LISTED ENTRIES »

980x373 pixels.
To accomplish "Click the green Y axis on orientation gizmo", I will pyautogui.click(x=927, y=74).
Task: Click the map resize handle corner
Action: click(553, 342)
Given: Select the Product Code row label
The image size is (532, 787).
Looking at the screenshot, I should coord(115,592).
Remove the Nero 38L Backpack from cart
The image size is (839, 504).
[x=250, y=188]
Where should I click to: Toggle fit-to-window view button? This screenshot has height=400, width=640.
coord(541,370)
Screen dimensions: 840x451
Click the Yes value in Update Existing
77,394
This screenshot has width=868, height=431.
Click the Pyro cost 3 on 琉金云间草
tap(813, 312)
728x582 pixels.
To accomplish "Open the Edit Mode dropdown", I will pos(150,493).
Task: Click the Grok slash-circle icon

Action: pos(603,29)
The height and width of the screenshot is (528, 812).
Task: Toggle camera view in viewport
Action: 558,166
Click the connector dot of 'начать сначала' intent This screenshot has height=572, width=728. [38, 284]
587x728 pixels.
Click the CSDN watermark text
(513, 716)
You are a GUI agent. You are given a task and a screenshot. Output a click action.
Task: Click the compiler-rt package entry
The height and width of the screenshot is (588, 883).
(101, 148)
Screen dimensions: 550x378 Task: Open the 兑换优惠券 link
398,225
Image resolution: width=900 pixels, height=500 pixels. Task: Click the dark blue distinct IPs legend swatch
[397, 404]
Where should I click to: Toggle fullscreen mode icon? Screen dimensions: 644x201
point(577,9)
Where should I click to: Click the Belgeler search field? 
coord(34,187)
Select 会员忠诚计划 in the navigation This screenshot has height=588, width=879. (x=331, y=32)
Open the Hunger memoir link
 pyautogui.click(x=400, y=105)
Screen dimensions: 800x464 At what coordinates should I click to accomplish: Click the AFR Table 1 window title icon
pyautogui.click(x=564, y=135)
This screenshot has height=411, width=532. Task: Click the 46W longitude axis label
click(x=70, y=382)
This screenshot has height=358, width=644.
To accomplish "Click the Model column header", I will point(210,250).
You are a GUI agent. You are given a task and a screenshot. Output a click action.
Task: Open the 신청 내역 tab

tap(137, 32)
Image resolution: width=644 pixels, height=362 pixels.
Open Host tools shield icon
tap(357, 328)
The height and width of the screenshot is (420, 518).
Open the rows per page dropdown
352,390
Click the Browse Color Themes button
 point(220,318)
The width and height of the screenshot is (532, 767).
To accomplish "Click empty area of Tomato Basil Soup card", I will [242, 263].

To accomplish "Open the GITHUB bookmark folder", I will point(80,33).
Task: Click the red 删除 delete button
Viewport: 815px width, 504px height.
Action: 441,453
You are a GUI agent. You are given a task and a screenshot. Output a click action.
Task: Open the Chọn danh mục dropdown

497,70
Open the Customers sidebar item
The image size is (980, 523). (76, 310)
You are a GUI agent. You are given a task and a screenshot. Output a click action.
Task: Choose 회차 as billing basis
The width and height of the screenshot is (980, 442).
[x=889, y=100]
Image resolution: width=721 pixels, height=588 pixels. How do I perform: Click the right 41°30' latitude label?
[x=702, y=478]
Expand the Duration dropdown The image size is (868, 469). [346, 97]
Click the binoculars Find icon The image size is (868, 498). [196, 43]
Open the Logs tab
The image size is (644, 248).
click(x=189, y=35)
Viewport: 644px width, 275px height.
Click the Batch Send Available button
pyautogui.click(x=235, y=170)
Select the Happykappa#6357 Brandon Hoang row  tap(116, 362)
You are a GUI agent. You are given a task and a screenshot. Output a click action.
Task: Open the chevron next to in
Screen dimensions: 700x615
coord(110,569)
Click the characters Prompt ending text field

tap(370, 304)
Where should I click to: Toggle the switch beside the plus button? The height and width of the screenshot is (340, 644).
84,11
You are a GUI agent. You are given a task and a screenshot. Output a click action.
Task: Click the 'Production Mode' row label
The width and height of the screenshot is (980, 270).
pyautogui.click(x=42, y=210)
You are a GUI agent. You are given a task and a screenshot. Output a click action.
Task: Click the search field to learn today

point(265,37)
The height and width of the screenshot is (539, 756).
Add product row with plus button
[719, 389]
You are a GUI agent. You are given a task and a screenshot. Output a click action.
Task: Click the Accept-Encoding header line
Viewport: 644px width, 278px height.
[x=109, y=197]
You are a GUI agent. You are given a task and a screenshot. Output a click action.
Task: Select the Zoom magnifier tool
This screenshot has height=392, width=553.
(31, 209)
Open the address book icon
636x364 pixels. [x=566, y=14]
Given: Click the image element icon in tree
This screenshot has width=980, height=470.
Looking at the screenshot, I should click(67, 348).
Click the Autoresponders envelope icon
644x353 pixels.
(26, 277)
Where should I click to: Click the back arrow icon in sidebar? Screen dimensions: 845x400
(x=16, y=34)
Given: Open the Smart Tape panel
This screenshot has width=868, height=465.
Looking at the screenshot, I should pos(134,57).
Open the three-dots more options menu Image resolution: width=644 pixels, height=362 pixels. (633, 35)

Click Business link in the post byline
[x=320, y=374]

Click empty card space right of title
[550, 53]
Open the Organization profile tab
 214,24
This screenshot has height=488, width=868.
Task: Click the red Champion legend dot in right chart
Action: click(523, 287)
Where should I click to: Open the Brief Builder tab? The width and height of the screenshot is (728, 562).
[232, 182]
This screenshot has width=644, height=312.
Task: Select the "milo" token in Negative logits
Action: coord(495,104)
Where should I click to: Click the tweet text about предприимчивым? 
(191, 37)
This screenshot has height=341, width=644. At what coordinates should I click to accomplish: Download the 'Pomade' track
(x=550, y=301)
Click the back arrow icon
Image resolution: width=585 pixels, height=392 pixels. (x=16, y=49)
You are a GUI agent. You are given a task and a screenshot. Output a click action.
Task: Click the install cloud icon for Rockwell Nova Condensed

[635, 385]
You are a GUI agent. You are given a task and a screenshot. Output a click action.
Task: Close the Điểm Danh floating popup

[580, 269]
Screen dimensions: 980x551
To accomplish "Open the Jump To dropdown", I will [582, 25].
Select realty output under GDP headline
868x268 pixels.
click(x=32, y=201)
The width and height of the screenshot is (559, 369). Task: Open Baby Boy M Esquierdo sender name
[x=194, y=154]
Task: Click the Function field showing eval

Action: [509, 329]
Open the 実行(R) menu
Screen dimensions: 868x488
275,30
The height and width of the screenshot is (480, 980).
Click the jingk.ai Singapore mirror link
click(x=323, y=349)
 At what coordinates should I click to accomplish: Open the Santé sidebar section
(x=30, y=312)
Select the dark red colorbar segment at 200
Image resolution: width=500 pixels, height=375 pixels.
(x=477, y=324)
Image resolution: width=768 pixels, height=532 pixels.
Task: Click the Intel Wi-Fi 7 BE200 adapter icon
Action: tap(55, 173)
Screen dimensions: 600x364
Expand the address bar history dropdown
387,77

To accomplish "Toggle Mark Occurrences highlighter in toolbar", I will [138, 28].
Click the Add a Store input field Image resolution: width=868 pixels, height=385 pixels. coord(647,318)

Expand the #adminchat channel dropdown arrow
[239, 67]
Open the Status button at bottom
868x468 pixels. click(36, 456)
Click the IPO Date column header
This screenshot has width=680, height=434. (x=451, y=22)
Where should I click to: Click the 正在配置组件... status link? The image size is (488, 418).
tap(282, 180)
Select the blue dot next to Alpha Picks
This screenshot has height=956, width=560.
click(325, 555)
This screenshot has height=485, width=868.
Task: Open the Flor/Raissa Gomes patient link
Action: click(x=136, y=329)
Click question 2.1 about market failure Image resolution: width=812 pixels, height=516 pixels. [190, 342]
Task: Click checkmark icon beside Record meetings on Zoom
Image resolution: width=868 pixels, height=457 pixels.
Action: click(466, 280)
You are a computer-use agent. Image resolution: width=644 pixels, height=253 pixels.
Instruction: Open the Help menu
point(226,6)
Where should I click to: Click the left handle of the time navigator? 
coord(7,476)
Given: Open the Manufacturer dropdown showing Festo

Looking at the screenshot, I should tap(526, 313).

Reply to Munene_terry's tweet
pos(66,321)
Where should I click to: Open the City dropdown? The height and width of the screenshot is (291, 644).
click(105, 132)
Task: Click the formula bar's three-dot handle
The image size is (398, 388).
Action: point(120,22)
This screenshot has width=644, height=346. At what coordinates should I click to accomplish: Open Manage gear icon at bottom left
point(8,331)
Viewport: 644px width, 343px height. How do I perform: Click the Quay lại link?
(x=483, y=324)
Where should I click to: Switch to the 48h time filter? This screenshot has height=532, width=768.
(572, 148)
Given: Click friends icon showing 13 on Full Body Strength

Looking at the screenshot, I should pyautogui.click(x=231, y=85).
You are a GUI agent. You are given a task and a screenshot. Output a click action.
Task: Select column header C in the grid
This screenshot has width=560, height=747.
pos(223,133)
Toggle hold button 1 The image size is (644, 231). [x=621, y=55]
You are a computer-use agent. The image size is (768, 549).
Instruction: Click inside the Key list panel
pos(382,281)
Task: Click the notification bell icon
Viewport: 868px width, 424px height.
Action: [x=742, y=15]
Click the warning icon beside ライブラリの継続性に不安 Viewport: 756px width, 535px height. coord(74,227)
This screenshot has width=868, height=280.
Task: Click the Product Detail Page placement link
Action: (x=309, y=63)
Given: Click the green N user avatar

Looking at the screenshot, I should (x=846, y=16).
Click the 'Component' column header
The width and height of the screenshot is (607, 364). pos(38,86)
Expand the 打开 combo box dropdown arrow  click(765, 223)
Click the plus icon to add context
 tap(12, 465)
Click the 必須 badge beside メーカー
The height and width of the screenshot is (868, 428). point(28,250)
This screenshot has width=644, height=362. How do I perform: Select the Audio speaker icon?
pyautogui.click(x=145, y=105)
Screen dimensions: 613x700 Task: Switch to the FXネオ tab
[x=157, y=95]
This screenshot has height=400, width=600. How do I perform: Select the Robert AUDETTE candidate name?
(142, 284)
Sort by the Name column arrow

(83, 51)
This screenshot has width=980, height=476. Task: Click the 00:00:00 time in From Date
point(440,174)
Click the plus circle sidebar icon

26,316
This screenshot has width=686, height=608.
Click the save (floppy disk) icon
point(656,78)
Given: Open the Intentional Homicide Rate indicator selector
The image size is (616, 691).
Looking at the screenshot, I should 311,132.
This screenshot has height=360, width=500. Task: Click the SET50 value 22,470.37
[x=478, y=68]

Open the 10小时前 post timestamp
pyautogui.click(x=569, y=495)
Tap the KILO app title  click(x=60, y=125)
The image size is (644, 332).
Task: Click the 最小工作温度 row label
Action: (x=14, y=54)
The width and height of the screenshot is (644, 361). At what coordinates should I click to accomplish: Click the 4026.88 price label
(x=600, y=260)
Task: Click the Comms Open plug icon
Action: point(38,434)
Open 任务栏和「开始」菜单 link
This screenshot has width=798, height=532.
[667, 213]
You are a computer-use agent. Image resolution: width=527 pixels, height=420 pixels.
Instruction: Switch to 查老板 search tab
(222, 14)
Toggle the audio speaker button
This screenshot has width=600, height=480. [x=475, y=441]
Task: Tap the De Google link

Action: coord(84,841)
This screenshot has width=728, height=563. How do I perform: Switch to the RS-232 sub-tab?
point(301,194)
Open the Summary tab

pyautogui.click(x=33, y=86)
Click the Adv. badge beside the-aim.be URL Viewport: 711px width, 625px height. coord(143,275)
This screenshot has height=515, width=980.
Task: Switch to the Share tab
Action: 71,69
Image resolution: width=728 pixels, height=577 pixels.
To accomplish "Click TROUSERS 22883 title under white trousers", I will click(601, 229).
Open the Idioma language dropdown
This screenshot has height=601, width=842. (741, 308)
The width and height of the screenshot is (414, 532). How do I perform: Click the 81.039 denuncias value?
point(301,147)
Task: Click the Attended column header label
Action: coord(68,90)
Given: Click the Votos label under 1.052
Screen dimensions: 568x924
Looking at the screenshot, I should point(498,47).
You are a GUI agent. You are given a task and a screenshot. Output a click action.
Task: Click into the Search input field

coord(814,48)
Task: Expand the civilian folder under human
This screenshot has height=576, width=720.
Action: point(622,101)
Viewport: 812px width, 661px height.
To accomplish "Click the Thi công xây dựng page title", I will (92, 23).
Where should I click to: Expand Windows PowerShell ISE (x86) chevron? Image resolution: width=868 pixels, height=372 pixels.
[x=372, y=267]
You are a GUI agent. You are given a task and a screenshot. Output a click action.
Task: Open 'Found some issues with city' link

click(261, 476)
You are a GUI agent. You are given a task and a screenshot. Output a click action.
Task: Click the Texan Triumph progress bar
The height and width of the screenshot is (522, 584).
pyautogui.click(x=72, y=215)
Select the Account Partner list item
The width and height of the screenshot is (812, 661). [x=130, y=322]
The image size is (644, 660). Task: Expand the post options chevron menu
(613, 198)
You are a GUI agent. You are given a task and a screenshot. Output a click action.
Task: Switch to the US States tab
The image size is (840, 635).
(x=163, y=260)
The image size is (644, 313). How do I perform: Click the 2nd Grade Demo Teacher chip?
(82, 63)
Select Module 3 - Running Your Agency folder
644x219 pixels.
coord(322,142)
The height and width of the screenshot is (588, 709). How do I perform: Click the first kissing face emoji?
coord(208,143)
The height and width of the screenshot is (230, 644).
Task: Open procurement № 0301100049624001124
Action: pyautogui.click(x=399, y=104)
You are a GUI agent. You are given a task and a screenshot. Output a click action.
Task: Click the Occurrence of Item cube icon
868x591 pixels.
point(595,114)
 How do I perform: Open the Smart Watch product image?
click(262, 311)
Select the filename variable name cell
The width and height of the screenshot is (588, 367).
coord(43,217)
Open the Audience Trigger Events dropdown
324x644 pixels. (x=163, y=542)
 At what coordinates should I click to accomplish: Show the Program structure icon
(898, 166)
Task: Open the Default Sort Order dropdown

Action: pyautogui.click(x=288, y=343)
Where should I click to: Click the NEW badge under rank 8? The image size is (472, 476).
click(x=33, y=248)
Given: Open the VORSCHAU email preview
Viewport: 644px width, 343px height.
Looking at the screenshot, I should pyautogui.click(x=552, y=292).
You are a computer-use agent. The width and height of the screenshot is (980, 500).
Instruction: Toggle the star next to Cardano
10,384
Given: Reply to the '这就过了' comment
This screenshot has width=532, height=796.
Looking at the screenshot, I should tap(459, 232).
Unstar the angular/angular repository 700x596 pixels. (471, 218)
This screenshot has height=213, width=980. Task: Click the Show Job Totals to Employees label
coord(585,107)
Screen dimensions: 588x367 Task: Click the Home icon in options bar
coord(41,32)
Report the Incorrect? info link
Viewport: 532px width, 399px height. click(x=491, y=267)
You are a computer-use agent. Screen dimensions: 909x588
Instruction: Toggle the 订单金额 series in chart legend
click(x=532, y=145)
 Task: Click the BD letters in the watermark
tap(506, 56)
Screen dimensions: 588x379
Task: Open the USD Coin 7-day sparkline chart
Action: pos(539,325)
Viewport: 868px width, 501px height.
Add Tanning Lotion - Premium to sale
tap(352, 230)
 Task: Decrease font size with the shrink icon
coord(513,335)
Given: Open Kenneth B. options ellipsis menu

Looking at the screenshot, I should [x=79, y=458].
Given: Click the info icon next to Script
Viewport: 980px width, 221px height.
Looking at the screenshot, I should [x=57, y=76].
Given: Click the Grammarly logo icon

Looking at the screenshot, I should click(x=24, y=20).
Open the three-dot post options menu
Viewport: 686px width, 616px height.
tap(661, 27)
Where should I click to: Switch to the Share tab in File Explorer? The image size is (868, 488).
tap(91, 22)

WORK ORDER » Emit an exact copy of the lines spanning the start of the records to the line containing "Given: Select the Product Code row label", inclusive, and no other output.

EXERCISE RESULT »
980x373 pixels.
To accomplish "Click the green Y axis on orientation gizmo", I will pyautogui.click(x=927, y=74).
Task: Click the map resize handle corner
Action: click(553, 342)
Given: Select the Product Code row label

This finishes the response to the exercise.